25 January 2023
by Sarah Morgan

Global Commission launched to raise mining sustainability standards by 2030

The Global Investor Commission on Mining 2030 has today been launched to address the systemic risks faced by the mining sector in safely and responsibly providing the minerals needed for a low-carbon economy.

© Symbiosis Australia

It will tackle gaps in global best practice standards across areas such as: artisanal mining, child labour, the impact of automation and the future workforce, indigenous community and First Nations rights, impacts on biodiversity, climate change, tailings dams, conflict reconciliation, and corruption. 

Recognising the central role the mining industry must play in the transition to a low-carbon economy and the vulnerability of supply chains to mineral demand, the Commission will carefully consider the Standards, practical steps and investment needed to secure mining’s future.

The Brumadinho disaster in Brazil (four years’ ago) has led to this Commission, which will build on lessons of the investor-led process following the disaster.

The Commission is backed by the Archbishop of Canterbury, Justin Welby, and the Archbishop of Cape Town, Dr Thabo Makgoba, as well as global investor network the Principles for Responsible Investment (PRI) and advised by the United Nations Environment Programme (UNEP).    

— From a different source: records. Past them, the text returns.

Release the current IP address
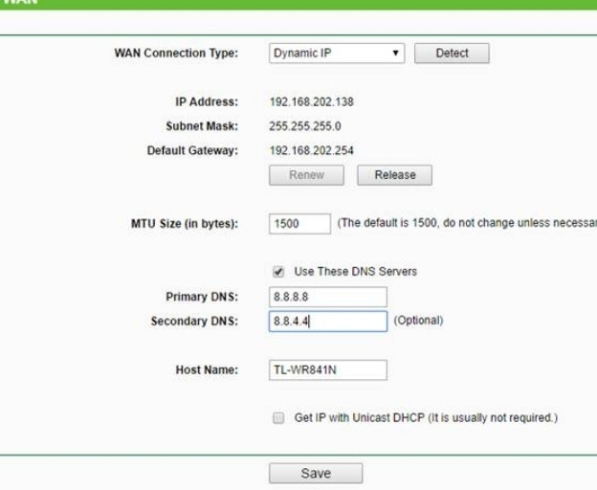 click(x=394, y=175)
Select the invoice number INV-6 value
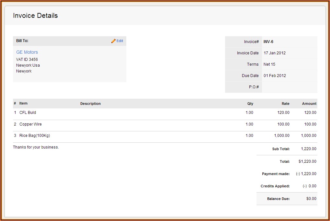The image size is (330, 221). tap(267, 41)
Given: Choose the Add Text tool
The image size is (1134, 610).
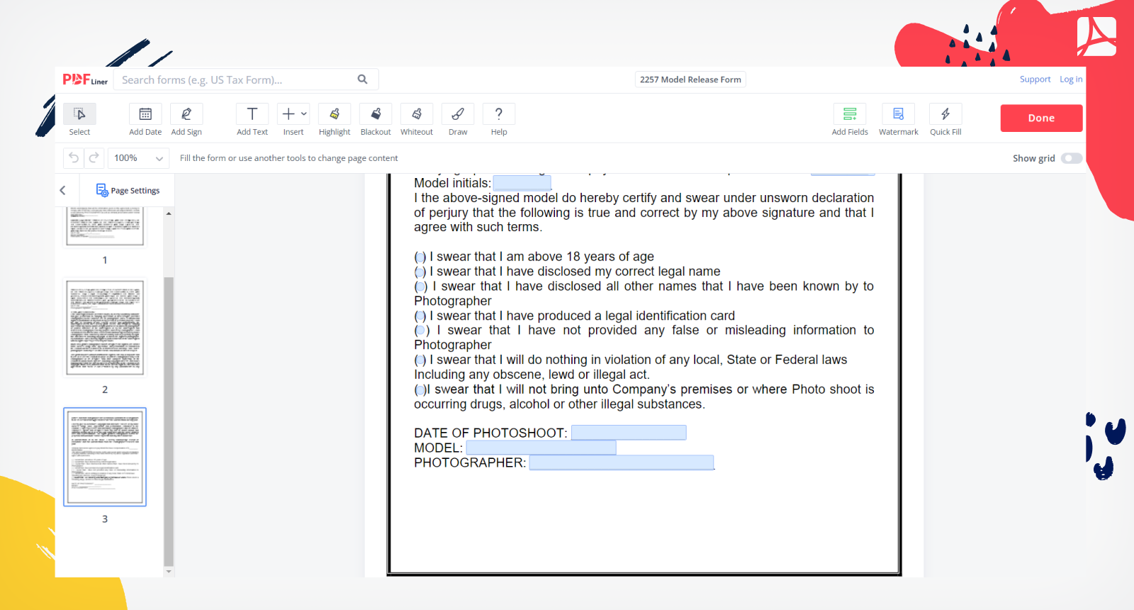Looking at the screenshot, I should pos(252,115).
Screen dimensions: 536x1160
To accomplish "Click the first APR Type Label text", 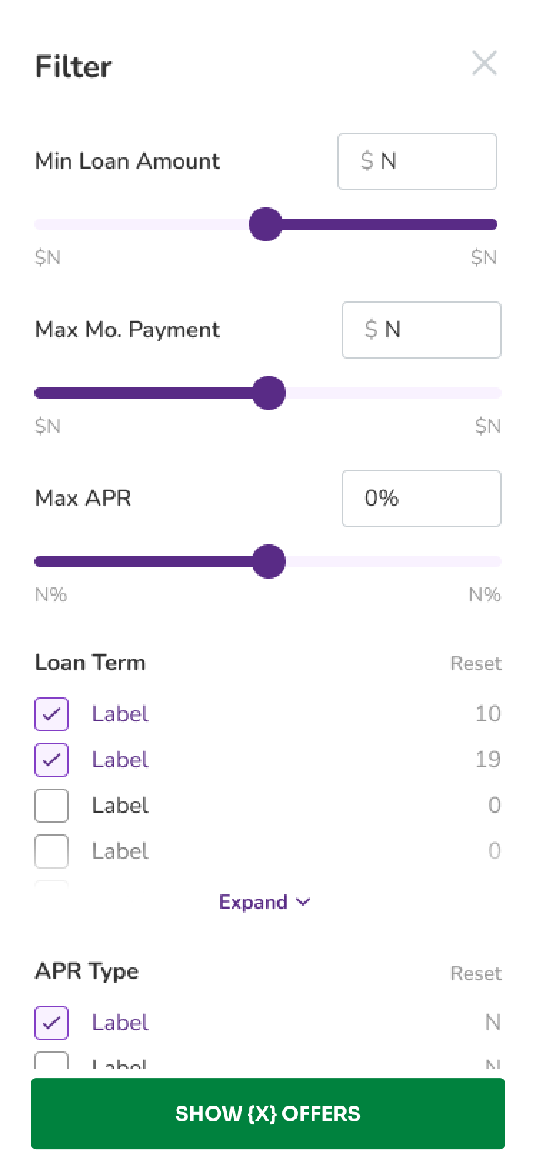I will point(120,1023).
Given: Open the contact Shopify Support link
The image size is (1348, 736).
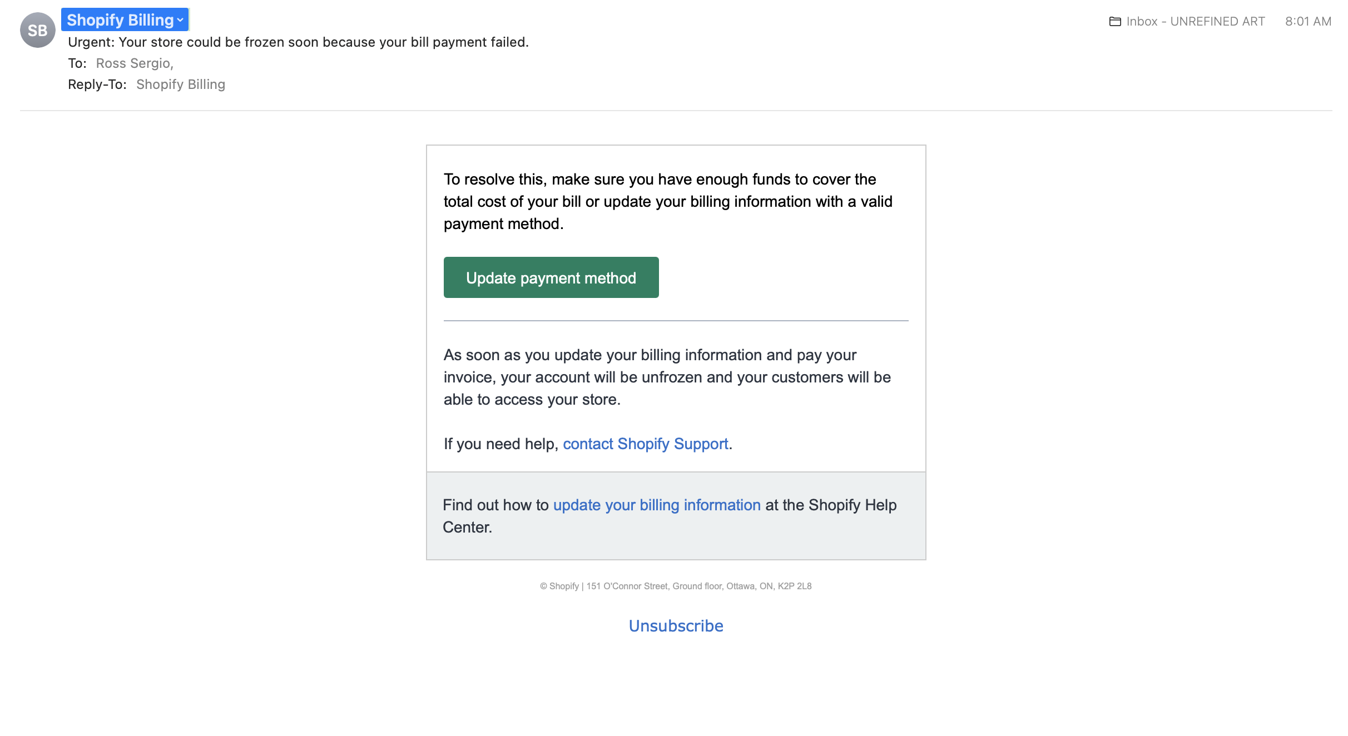Looking at the screenshot, I should pyautogui.click(x=645, y=444).
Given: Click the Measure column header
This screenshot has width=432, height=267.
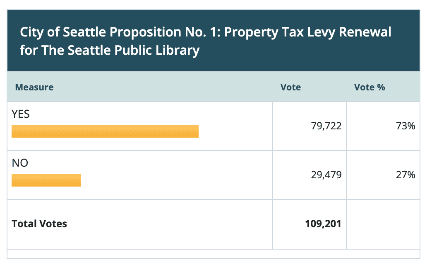Looking at the screenshot, I should (34, 87).
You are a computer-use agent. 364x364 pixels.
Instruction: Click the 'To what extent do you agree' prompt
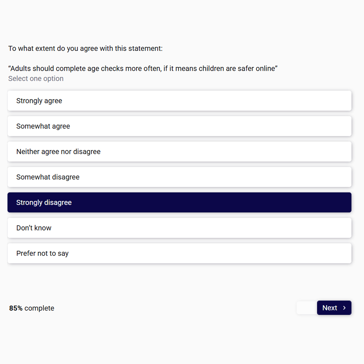(85, 49)
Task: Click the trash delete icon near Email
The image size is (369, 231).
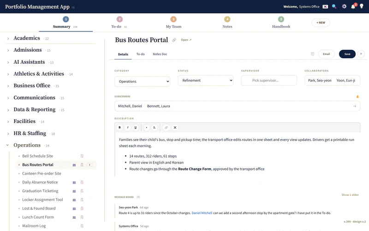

Adam Matthews, Chair of the Global Investor Commission on Mining 2030 and Chief Responsible Investment Officer of the Church of England Pensions Board, adds, 'To achieve net-zero requires an expansion of mining. And yet, the industry will not be able to expand without managing inherent systemic risks... These are sector-wide issues that require systemic responses if mining is to secure the trust of society to catalyse the flow of capital required for its expansion.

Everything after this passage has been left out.